Wednesday, January 13, 2016

#Wednesday Review - Queen by Aimee Carter (Young Adult, Dystopian)

Series: The Blackcoat Rebellion # 3
Format: Hardcover, 282 pages
Release Date: November 24, 2015
Publisher: Harlequin Teen
Source: Library
Genre: Young Adult, Dystopian

PAWN...CAPTIVE...QUEEN?

Kitty Doe is a Blackcoat rebel and a former captive with a deadly connection to the most powerful and dangerous man in the country, Prime Minister Daxton Hart. Forced to masquerade as Daxton's niece, Lila Hart, Kitty has helped the Blackcoats take back the prison known as Elsewhere. But Daxton has no intention of ceding his position of privilege—or letting Kitty expose his own masquerade. Not in these United States, where each person's rank means the difference between luxury and poverty, freedom and fear...and ultimately, between life and death.

To defeat the corrupt government, Kitty must expose Daxton's secret. Securing evidence will put others in jeopardy, including the boy she's loved forever and an ally she barely trusts. For months, Kitty's survival has hinged on playing a part. Now she must discover who she truly wants to be, and whether the new world she and the rebels are striving to create has a place in it for her after all.



"Sometimes you have to sacrifice your Queen to capture the King."


Queen is the third and final installment in The Blackcoat Rebellion by author Aimee Carter. The narrator/protagonist continues to be 17-year old Kitty Doe-Hart. I added the last part because, let's be real, using the Doe name alone makes absolutely no sense now. Especially after the revelations about who Kitty's real father and mother were in the previous installment. So, Kitty and her allies in the Blackcoat Rebellion have successfully taken over the prison known as Elsewhere, but it is only a matter of time before Daxton Hart strikes back. 

The world that Carter has created, is a place where a test designates how you are going to spend the rest of your life. You can become a VI, the highest rank for a non-royal, or you could end up a III like Kitty did. This has been the standard for the past 70 years, or ever since the Harts and the Ministers of the Union came to power. Elsewhere is a place where children like Kitty are sent or are born, and are hunted down like animals by those in the Elite class. (Marked with VI, or VII on their necks). 

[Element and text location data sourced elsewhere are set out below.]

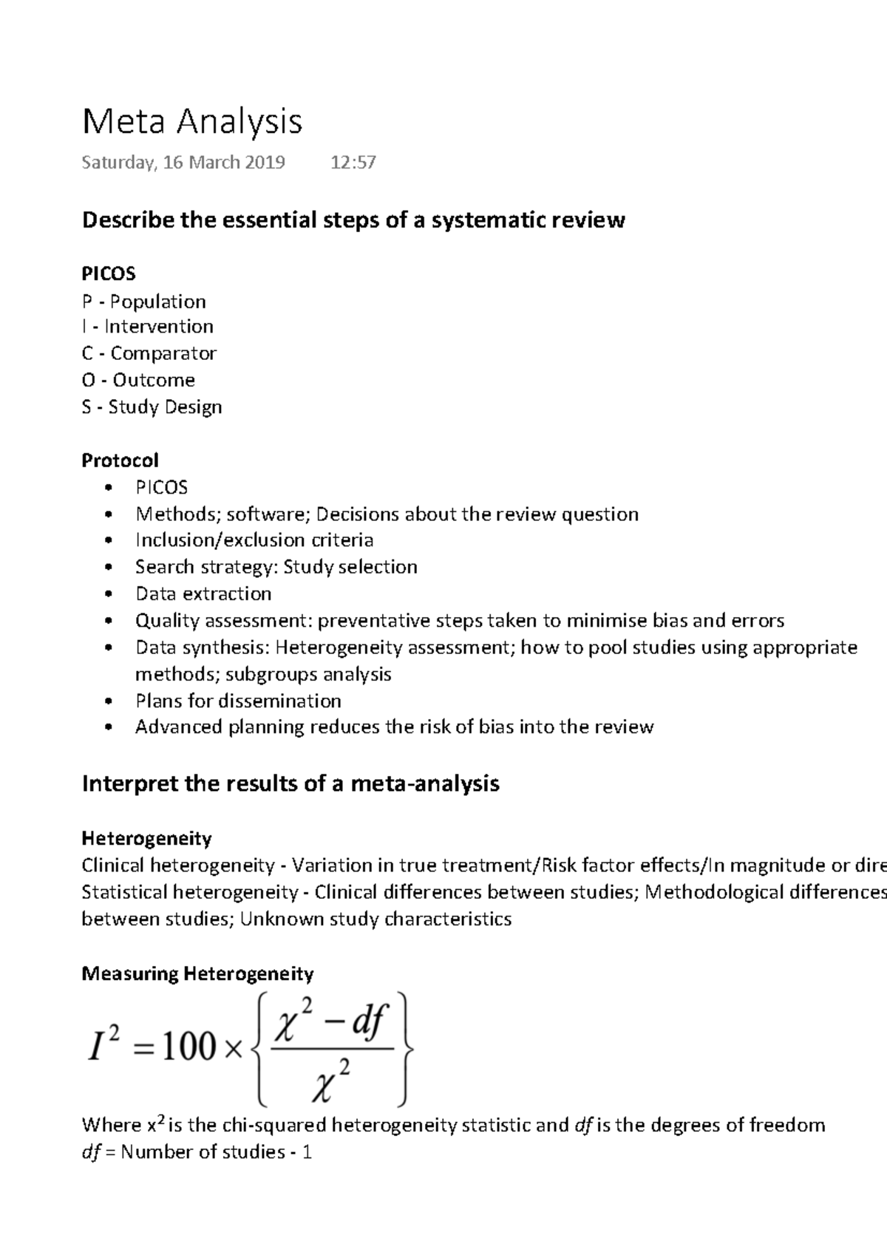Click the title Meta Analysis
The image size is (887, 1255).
[x=192, y=122]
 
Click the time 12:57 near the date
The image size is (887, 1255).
[x=353, y=163]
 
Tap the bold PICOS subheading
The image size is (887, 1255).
[x=109, y=274]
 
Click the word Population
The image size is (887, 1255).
[x=158, y=302]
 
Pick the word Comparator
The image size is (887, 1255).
[x=163, y=353]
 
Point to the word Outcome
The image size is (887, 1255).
[x=154, y=380]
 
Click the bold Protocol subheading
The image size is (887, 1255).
[x=120, y=460]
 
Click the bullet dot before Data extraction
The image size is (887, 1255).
[x=109, y=594]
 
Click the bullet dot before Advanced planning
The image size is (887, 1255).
[x=109, y=728]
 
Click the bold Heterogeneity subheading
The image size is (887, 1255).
[x=146, y=839]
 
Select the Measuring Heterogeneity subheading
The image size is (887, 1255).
[x=197, y=973]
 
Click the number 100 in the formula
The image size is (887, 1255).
[x=188, y=1048]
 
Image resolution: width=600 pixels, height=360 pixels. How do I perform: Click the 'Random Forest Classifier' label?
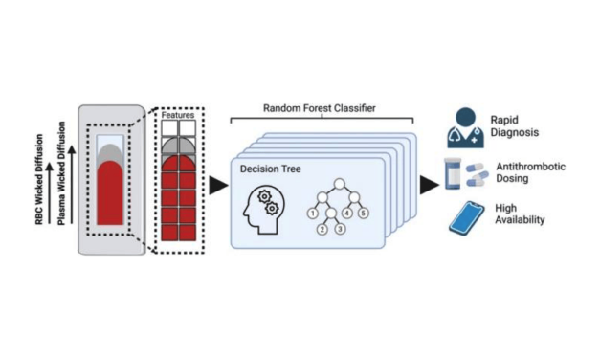pos(322,109)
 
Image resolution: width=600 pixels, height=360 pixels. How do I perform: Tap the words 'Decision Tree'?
pos(272,168)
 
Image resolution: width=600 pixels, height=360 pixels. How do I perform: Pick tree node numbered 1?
pos(311,213)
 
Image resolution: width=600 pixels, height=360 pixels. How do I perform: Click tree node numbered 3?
pos(338,229)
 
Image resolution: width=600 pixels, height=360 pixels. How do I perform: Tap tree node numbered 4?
pos(348,213)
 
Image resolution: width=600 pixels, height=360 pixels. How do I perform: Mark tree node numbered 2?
pos(323,229)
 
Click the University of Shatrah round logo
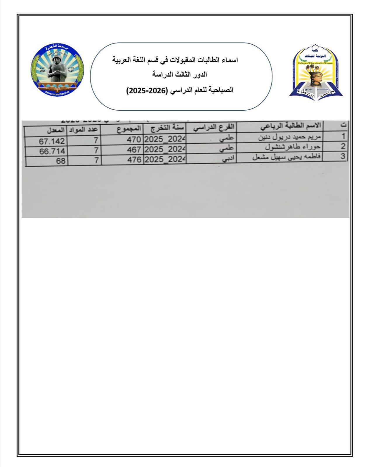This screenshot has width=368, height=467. click(57, 70)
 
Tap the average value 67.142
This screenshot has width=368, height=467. click(52, 141)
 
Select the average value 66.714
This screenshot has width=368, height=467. click(53, 151)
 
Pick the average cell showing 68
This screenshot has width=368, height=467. click(61, 161)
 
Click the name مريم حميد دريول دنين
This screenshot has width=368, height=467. click(289, 137)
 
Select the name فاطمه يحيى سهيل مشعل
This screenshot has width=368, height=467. click(286, 157)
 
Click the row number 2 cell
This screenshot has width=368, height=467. click(343, 146)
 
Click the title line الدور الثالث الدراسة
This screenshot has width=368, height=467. click(180, 75)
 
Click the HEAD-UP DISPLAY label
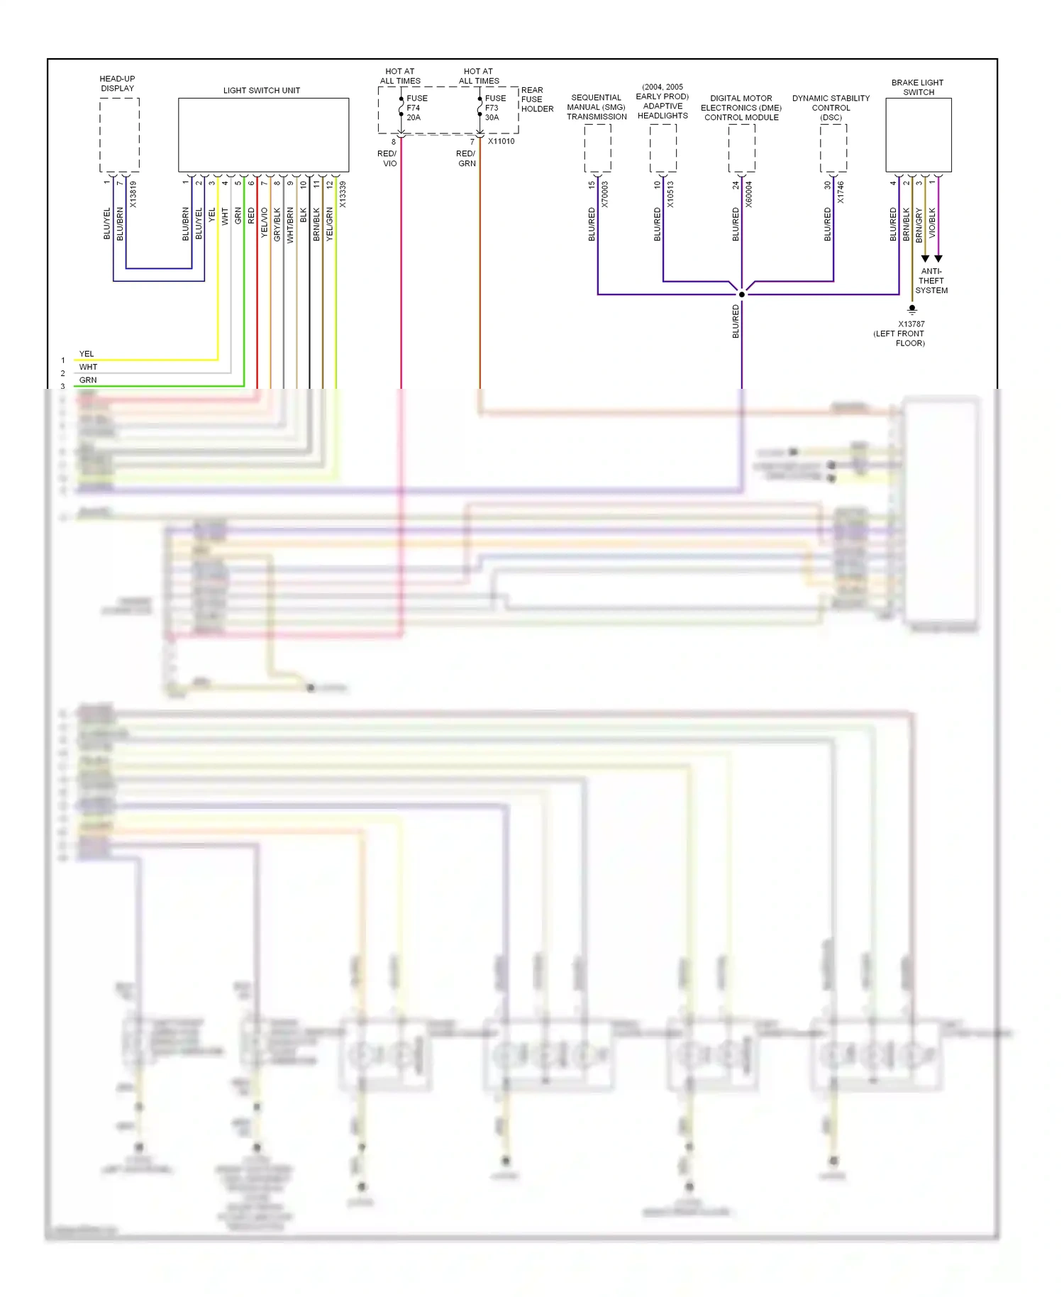click(x=117, y=84)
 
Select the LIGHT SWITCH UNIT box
click(x=263, y=135)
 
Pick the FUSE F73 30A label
click(x=495, y=108)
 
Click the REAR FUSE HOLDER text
click(x=537, y=99)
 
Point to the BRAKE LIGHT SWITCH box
click(x=918, y=135)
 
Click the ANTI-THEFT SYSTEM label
click(x=931, y=281)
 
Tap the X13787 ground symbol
click(x=912, y=309)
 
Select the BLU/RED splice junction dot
click(x=742, y=294)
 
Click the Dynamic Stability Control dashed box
click(x=833, y=148)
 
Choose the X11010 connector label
click(x=501, y=141)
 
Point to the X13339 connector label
click(x=343, y=194)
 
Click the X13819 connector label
click(x=133, y=194)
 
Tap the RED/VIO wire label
click(x=388, y=158)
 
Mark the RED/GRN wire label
click(x=466, y=158)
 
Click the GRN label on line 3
click(x=88, y=380)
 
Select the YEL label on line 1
click(x=87, y=354)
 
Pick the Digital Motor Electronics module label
click(x=741, y=108)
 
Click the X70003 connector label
click(x=605, y=194)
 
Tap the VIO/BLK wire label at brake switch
click(x=932, y=222)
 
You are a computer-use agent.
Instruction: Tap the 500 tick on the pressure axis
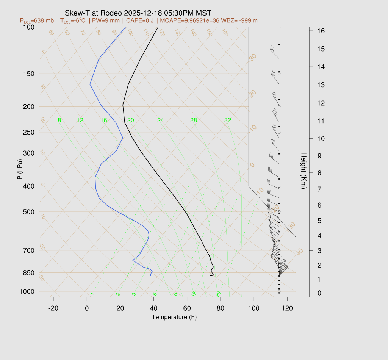click(29, 212)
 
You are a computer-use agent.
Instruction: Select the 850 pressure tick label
click(29, 273)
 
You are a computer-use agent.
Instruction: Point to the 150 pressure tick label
click(29, 74)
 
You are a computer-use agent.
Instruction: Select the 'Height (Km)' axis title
click(303, 172)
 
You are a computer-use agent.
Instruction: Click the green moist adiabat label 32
click(227, 121)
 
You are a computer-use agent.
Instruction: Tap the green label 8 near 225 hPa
click(59, 121)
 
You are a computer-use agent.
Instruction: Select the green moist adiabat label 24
click(160, 121)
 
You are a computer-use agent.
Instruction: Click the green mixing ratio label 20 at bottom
click(218, 294)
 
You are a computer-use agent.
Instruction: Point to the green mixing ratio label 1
click(92, 294)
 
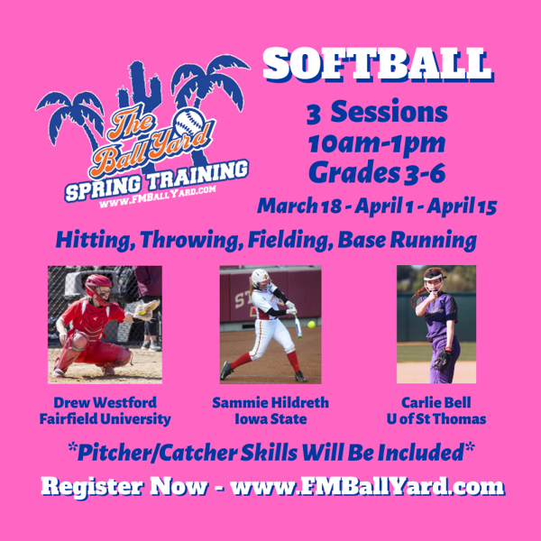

Kitty and Knox continue to be reluctant allies, but allies for only one reason; the overthrow of the man known as Daxton Hart as the Prime Minister of the country. There is still the question as to what Kitty is supposed to do now that she's helped the Rebellion. She's in a place where some of the residents don't trust her, and others don't know what to do with her except to let her speak to the masses. There is also Lila Hart, the founder of the rebellion. Is she still on the Rebellions side as was revealed in the first novel, or is she being used by Daxton Hart for his own psychotic machinations?

In Pawn, Kitty Doe was taken and surgically transformed (Masked) to look like Lila (the Prime Minister's niece). Lila was supposedly dead, so Kitty took over her life. In Captive she was sent to Elsewhere and held prisoner before helping her "fiance" Lennox Knox over throw the prison and set up camp. One of my regrets about this story, is that we don't really get to see all that much, if anything at all, about Hannah Mercer. Except the ending scene, Hannah all but disappears from the series which is disappointing. 

The other disappointment is the triangle of doom between Kitty, Benji, and Lennox aka Knox Creed. Kitty and Benji are connected because of their past but not the future. How can they be when Benji has his whole world ahead of him since he did extremely well on his testing and was labeled a VI? I understand Kitty hanging onto their friendship while keeping an arms length from Knox. But, I do see other readers points in that Kitty hasn't exactly kicked Knox in the gonads and told him to leave off. There are feelings between the couple, even when they claim otherwise.

I think the most interesting aspect of this story, is the final half of the book when both Kitty, Lila, and Greyson are forced into making life alternating choices thanks to their situations. While I had no actual feelings for Lila, or her mother Celia, their story line is one of regret, sorrow, and missed opportunities. Kitty's final choices in this book and her relationship with Greyson, make sense if you put your self into her shoes, and not just scoff or ridicule her for not doing things you might have done. Kitty isn't a coward by any means. She does what needs to be done in the end, and that is good enough for me.



1 comment:

  1. OOoh nice! I still need to read this one but it feels like ages since I read Captive. I think I've read both books as ARCs, so getting to this final one so late and not as an ARC really threw me! LOL! Usually things come back to me enough once I start. Hoping that remains true for this one! Nice review!